• Цитируемый отрывок:
:::

У меня, по сути, был выбор между химико-технологическим факультетом УГТУ-УПИ и химическим факультетом УрГУ. Я был немного знаком и с химфаком УрГУ, так как на его базе проводились местные олимпиады по химии и я ходил к паре тамошних преподавателей в рамках подготовки к зональным и всероссийским олимпиадам. Также я был знаком с химтехом УГТУ-УПИ, я там проходил практику между 10-м и 11-м классами. От поступления в УГТУ-УПИ меня отвратило то, что там черчение всяких химических аппаратов и реакторов, а я черчение не любил. Поэтому я сдал документы на химфак УрГУ, куда меня летом 1999 года приняли без вступительных экзаменов.
Летом 1999 года мы с отцом ездили на северо-восток Оренбургской области, в район Ириклинского водохранилища. Ловили там хомячков Эверсмана. Привезли их в Екатеринбург. Когда мы уже собрались уезжать и с собранными рюкзаками ждали автобус, то там в селе Верхняя Кардаиловка на площади вещал репродуктор, и я узнал о вторжении чеченских боевиков в Дагестан и о боях там. Собственно, с этого и началась Вторая чеченская война, когда сначала выбили боевиков из Дагестана, а потом вернули Чечню в лоно РФ. Поначалу, памятуя о «доблестных борцах за свободу» Ичкерии 1994—1996 гг., я слегка симпатизировал боевикам. Но то, что они первые начали (вторжение в Дагестан), плюс мощная официальная пропаганда, направленная на демонизацию противника, сделали своё дело. И боевики из борцов за свободу стали бандитами и террористами, с которыми не разговаривают и которых «мочить в сортире». Знаменитое ельцинское «Я устал. Я ухожу» было произнесено, когда учился на первом курсе, и на меня не произвело большого впечатления. Ну, ушёл и ушёл. Видимо, сказалась чехарда премьеров, которая была до этого в 1998–1999-х: Черномырдин — Кириенко — Примаков — Степашин — Путин. Приход Путина к власти я воспринял с небольшим энтузиазмом. С энтузиазмом, так как Ельцин действительно болел и было видно, что ему тяжело управлять страной. А с небольшим, так как тогда я политикой практически не интересовался. Но новый правитель — это всегда надежда на то, что жить станет лучше.

:::

• Исходные строки:
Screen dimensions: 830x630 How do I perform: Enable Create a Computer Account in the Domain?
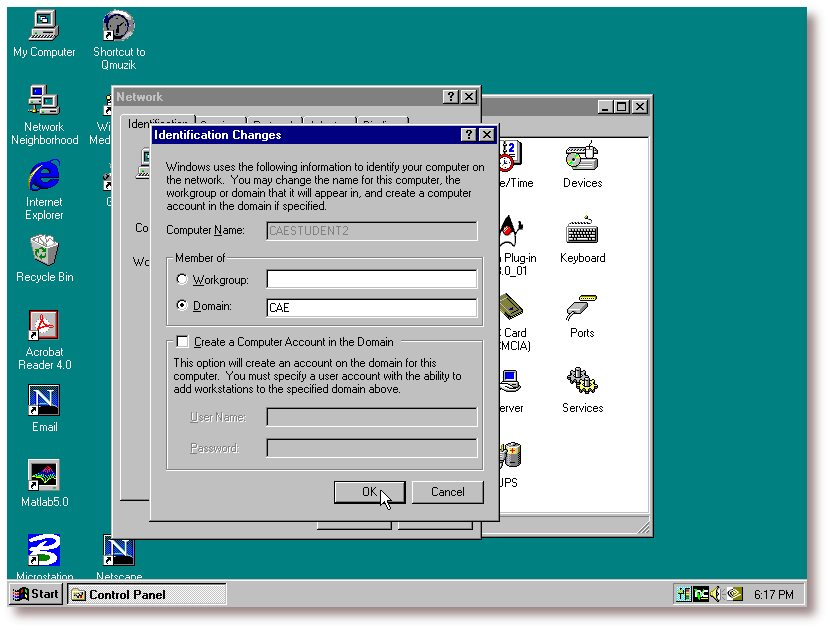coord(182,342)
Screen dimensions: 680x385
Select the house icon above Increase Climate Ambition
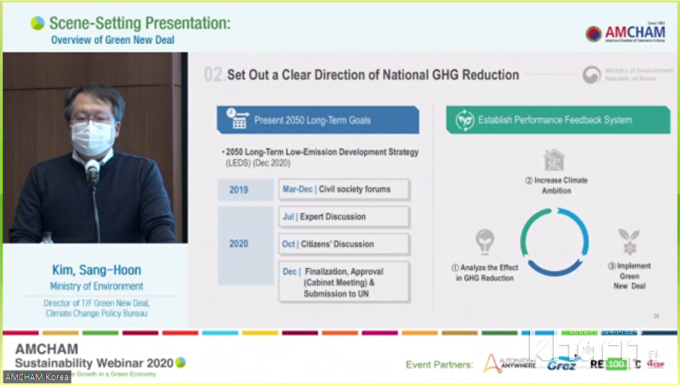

:::

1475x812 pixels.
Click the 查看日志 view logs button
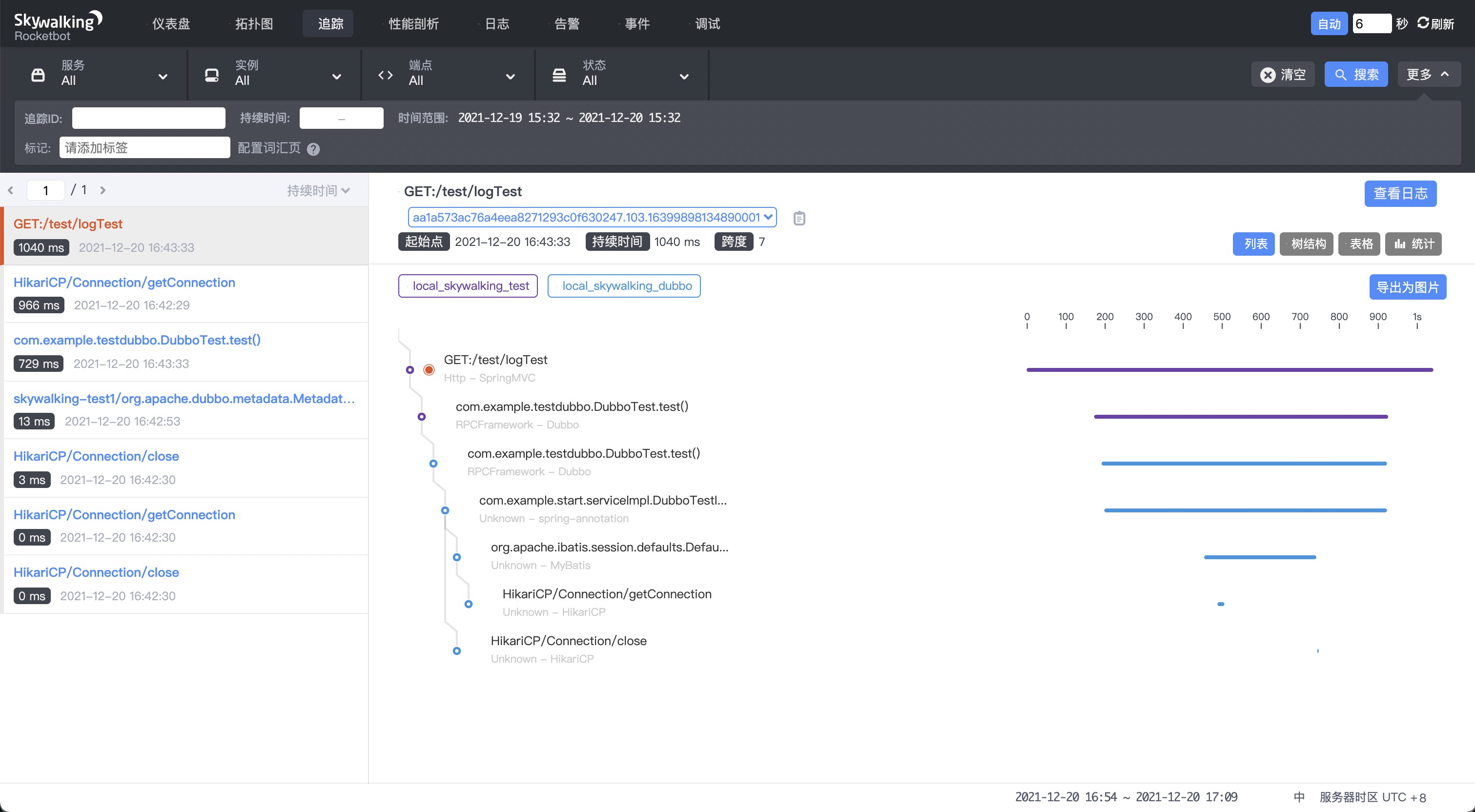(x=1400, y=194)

:::

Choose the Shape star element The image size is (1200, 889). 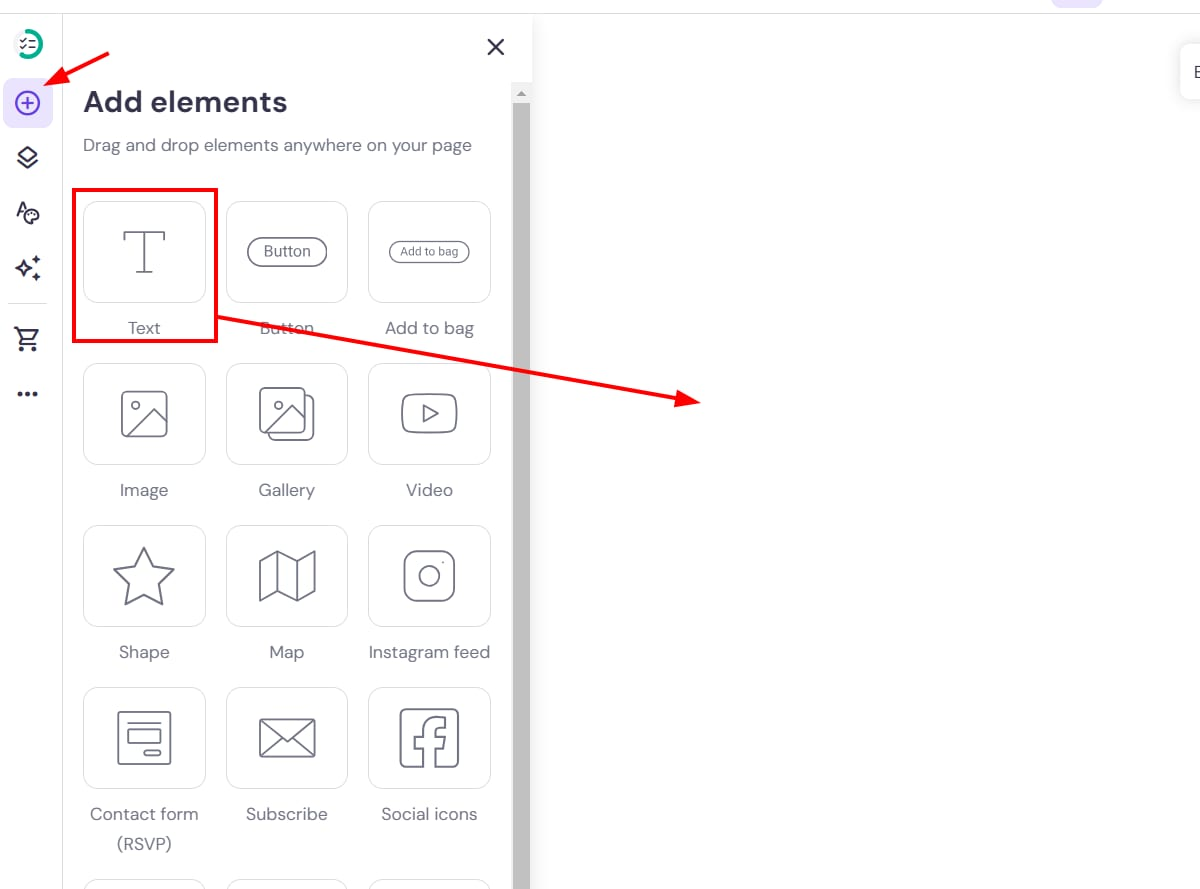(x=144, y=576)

:::

• Условие задания: Выведите дословно фрагмент цитируемого отрывка, начиная со слов «У меня, по сути, был» и продолжая до слов «без вступительных экзаменов.» включительно.

• Ответ:
У меня, по сути, был выбор между химико-технологическим факультетом УГТУ-УПИ и химическим факультетом УрГУ. Я был немного знаком и с химфаком УрГУ, так как на его базе проводились местные олимпиады по химии и я ходил к паре тамошних преподавателей в рамках подготовки к зональным и всероссийским олимпиадам. Также я был знаком с химтехом УГТУ-УПИ, я там проходил практику между 10-м и 11-м классами. От поступления в УГТУ-УПИ меня отвратило то, что там черчение всяких химических аппаратов и реакторов, а я черчение не любил. Поэтому я сдал документы на химфак УрГУ, куда меня летом 1999 года приняли без вступительных экзаменов.